Salvador Dalí, ‘Head of Roses’, 1981, New River Fine Art

The origin of "Woman with a Head of Roses" are found in a 1934 text "The Great Mannequin" that was published in Minotaure by Rene Crevel. The text reads: "But shall she appear and its spring, A ball of flowers shall serve as her head. Her brain is both beehive and bouquet. She has a breast for an entire corsage. Ribbons of honey serve as nerves and hair, dance on her membrane of little talking leaves that descend on bunches until her waist that they ring." (Eccart, 267)

Dali, The Hard & The Soft by Robert & Nicholas Descharnes no. 684 page 267.

About Salvador Dalí

Salvador Dalí was a leading proponent of Surrealism, the 20-century avant-garde movement that sought to release the creative potential of the unconscious through strange, dream-like imagery. “Surrealism is destructive, but it destroys only what it considers to be shackles limiting our vision,” he said.
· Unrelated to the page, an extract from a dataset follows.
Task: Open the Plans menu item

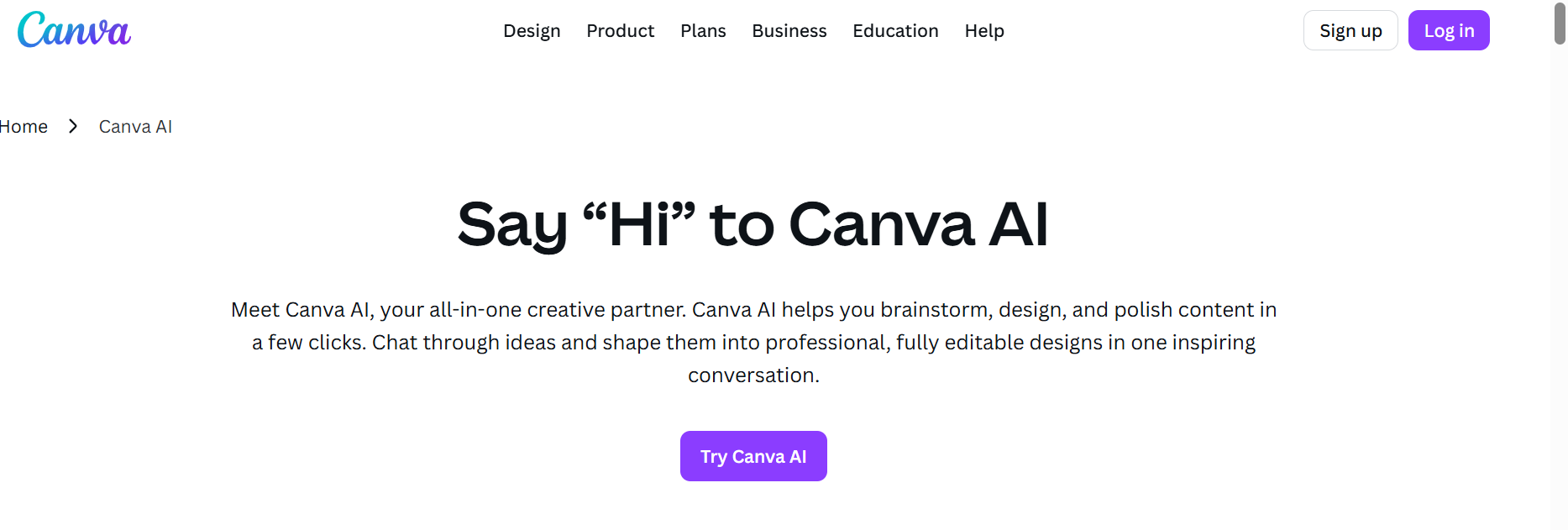Action: pyautogui.click(x=703, y=31)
Dalí is specially credited with the innovation of “paranoia-criticism,” a philosophy of art making he defined as “irrational understanding based on the interpretive-critical association of delirious phenomena.” In addition to meticulously painting fantastic compositions, such as The Accommodations of Desire (1929) and the melting clocks in his famed The Persistence of Memory (1931), Dalí was a prolific writer and early filmmaker, and cultivated an eccentric public persona with his flamboyant mustache, pet ocelot, and outlandish behavior and quips. “Each morning when I awake, I experience again a supreme pleasure,” he once said. “That of being Salvador Dalí.”